La leadership ha cercato un partner indipendente per assicurarsi di muoversi nella giusta direzione. Una revisione ha rivelato che non sempre i rischi specifici dei progetti di IA venivano gestiti in linea con i principi di IA responsabile.
Identificazione delle lacune e opportunità di miglioramento
La valutazione ha messo in luce diverse lacune nell’approccio dell’azienda, permettendo di stabilire requisiti minimi per i team aziendali che lavorano con l’IA. L’azienda è stata un’early adopter nella gestione del rischio dell’IA nel suo settore, ma la revisione ha fornito fiducia nel suo approccio e ha evidenziato opportunità di miglioramento.
È stato chiaro che, se una revisione indipendente trova che la governance dell’IA di un’organizzazione non è adeguata, la leadership dovrebbe essere disposta a apportare modifiche strutturali necessarie o istituire un consiglio di governance per creare un migliore allineamento.

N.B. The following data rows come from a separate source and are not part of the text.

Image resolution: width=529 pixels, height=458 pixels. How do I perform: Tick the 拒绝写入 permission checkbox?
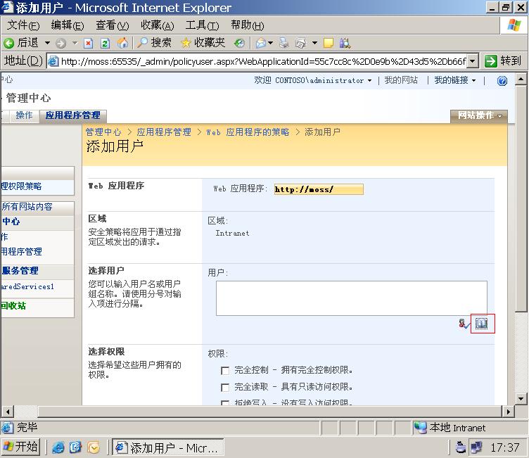pos(225,403)
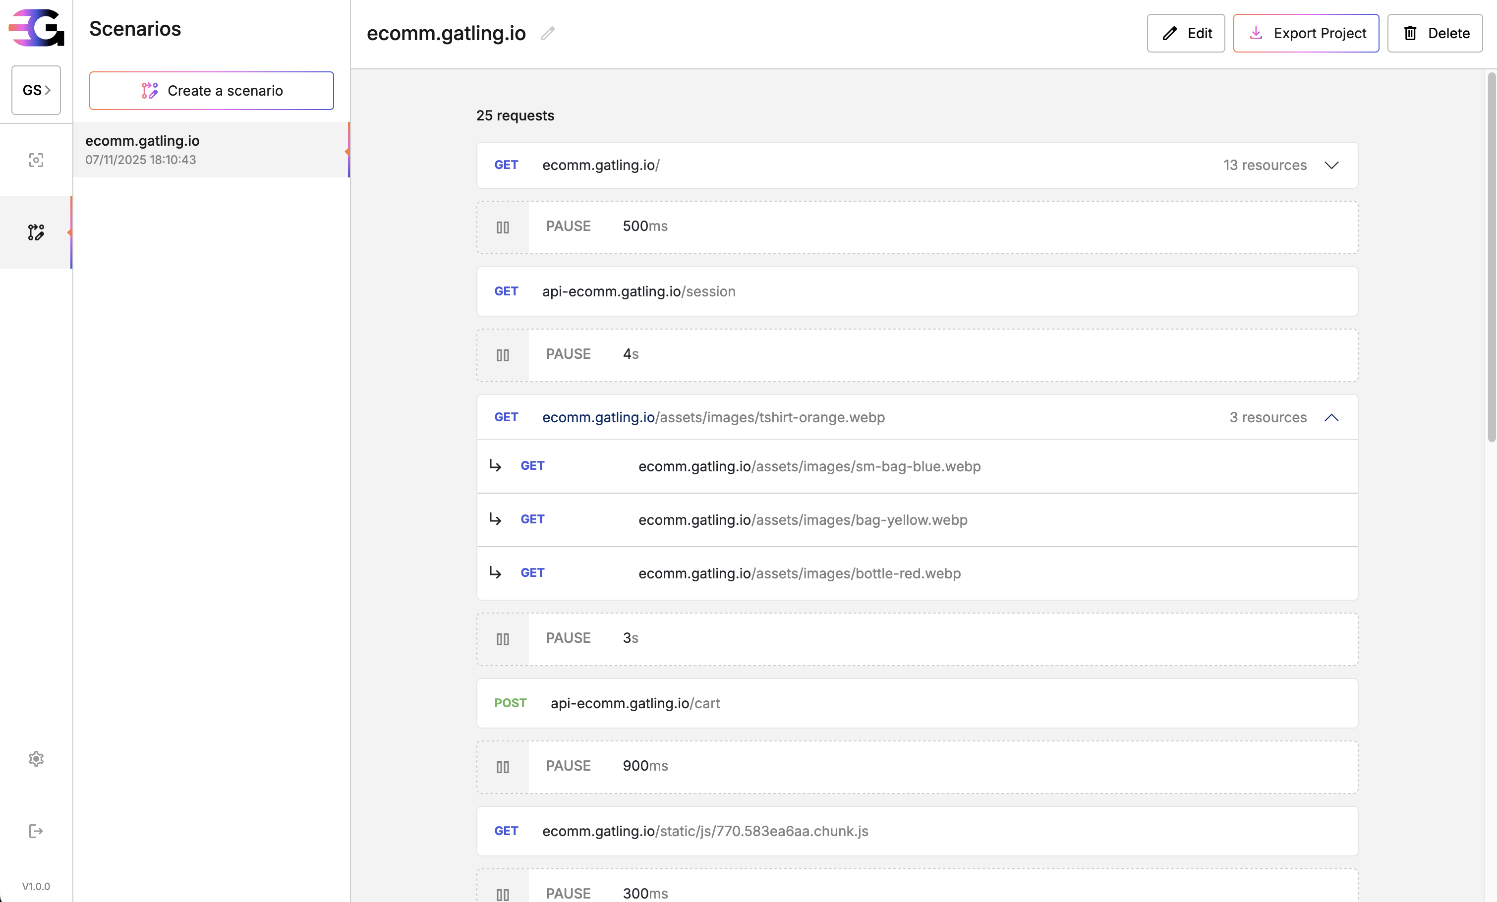Collapse the 3 resources chevron
This screenshot has height=902, width=1497.
1331,417
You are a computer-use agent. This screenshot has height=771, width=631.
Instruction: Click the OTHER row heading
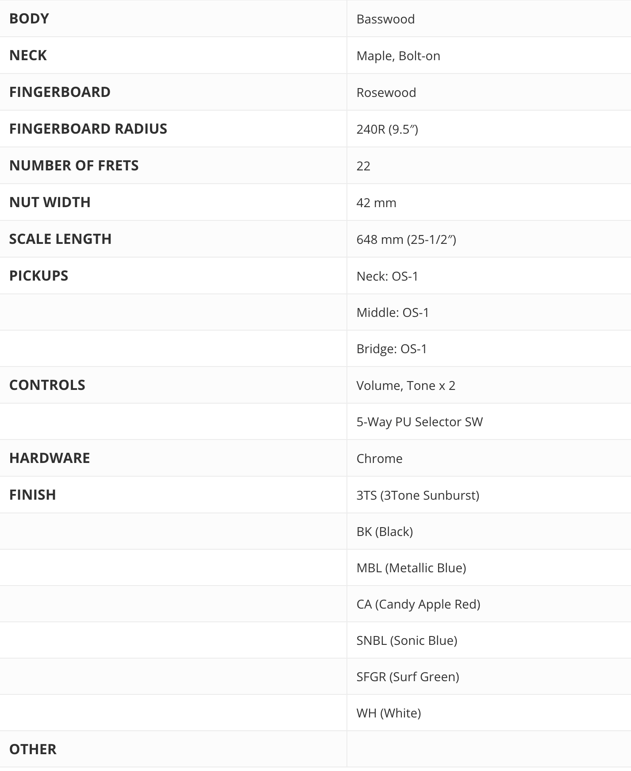click(x=33, y=749)
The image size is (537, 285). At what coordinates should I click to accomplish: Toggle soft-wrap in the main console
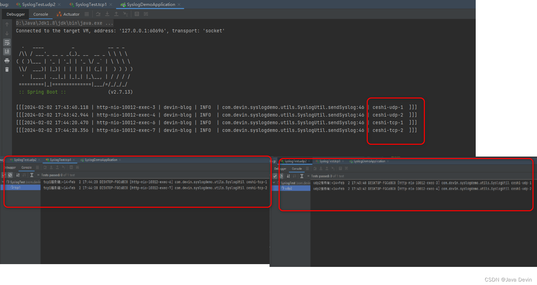click(7, 42)
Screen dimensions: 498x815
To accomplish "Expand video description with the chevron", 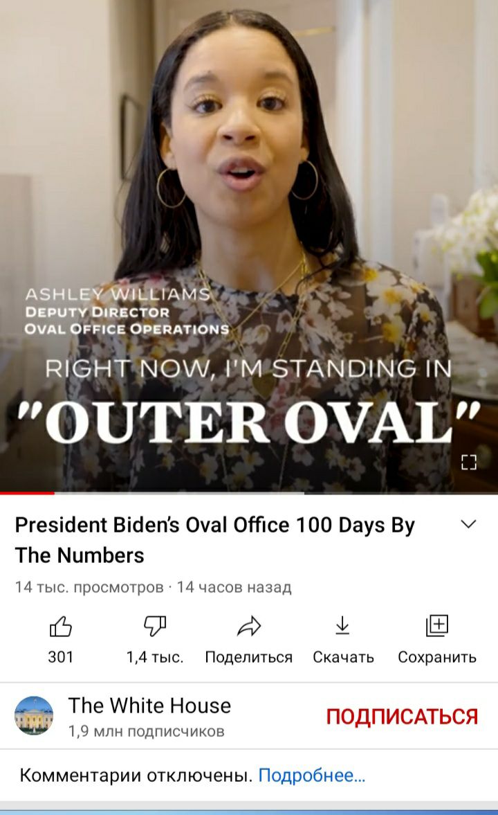I will pyautogui.click(x=468, y=524).
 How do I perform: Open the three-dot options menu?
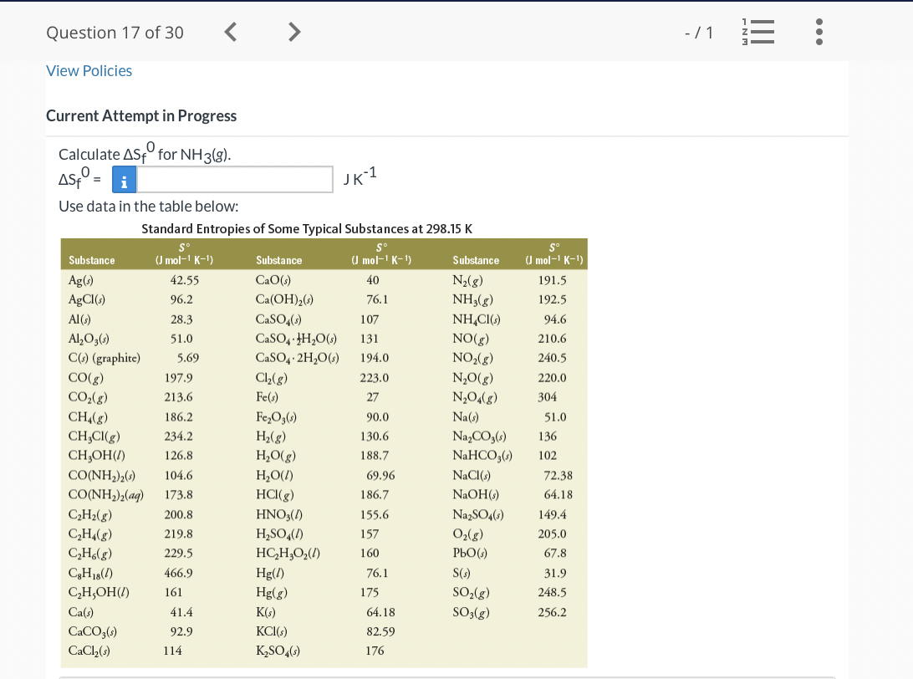(819, 32)
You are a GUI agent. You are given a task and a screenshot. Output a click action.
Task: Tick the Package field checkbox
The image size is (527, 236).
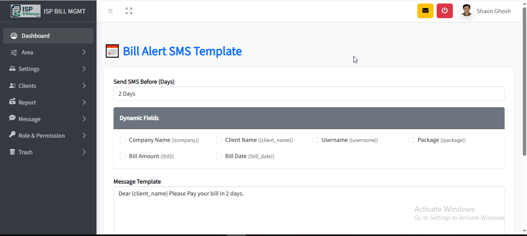pos(412,140)
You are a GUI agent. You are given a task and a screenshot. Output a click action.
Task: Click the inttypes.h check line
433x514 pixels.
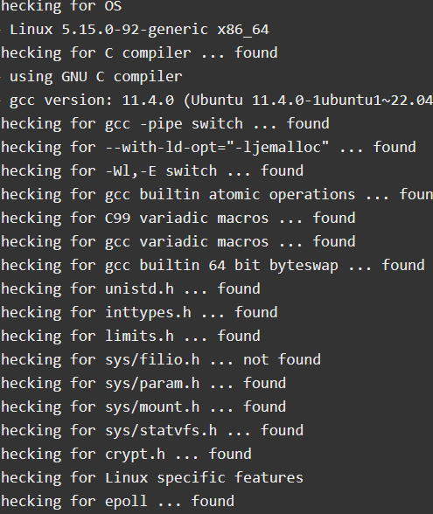139,313
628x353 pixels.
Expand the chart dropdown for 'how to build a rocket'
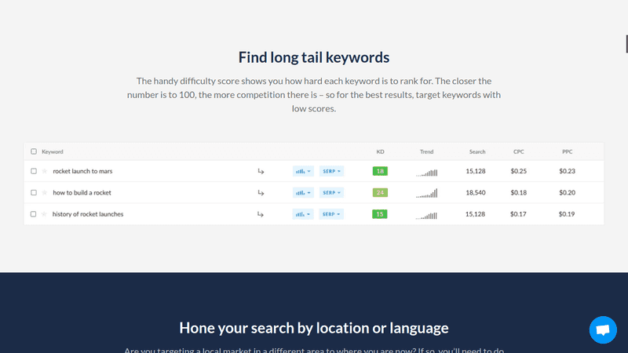[303, 192]
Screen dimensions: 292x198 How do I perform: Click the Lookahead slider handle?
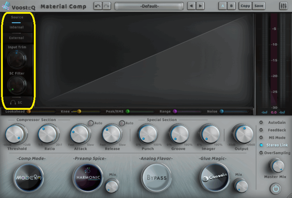(28, 112)
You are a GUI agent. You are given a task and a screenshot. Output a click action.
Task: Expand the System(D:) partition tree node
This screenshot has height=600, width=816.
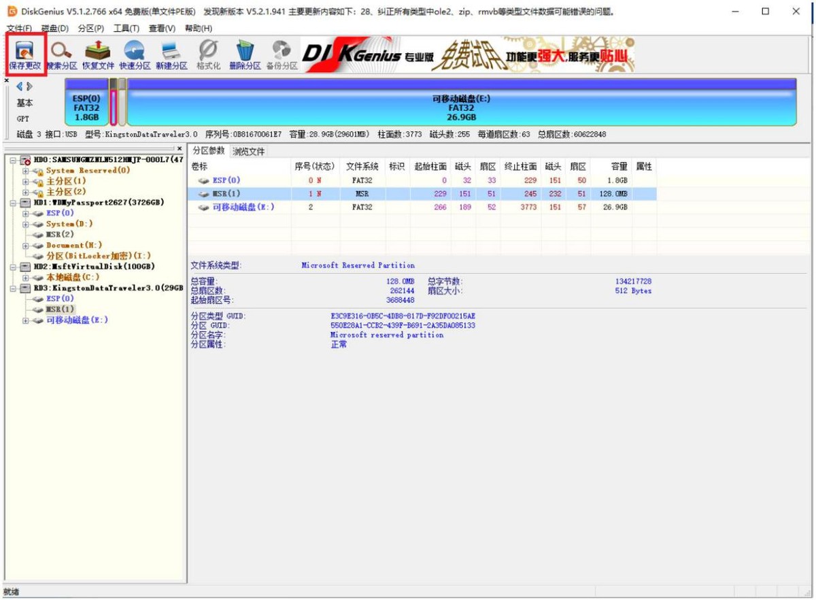tap(26, 224)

Creazione di un quadro flessibile
È essenziale che una tale revisione sia personalizzabile come la struttura organizzativa di un’azienda, poiché le responsabilità variano. Le squadre di EY hanno collaborato per valutare i principi di IA responsabile dell’azienda e come sono stati implementati e compresi in tutta l’organizzazione.
La valutazione ha esaminato come l’azienda ha mitigato i rischi dell’IA durante il suo ciclo di vita, dall’identificazione del problema fino al monitoraggio continuo.
Conclusione
La governance dell’IA è ancora in una fase giovanile, quindi è comprensibile che molte aziende manchino delle capacità interne richieste per iniziare o proseguire il loro viaggio. Il supporto di un partner indipendente con la capacità di adattare il processo di valutazione aggiunge valore, aiutando un’organizzazione a sviluppare processi di governance dell’IA appropriati per il proprio business.
Ciò aiuterà a posizionare la leadership per proteggere gli stakeholder, inclusa la pubblica opinione, dai rischi dell’IA, mantenendo gli esseri umani al centro della trasformazione.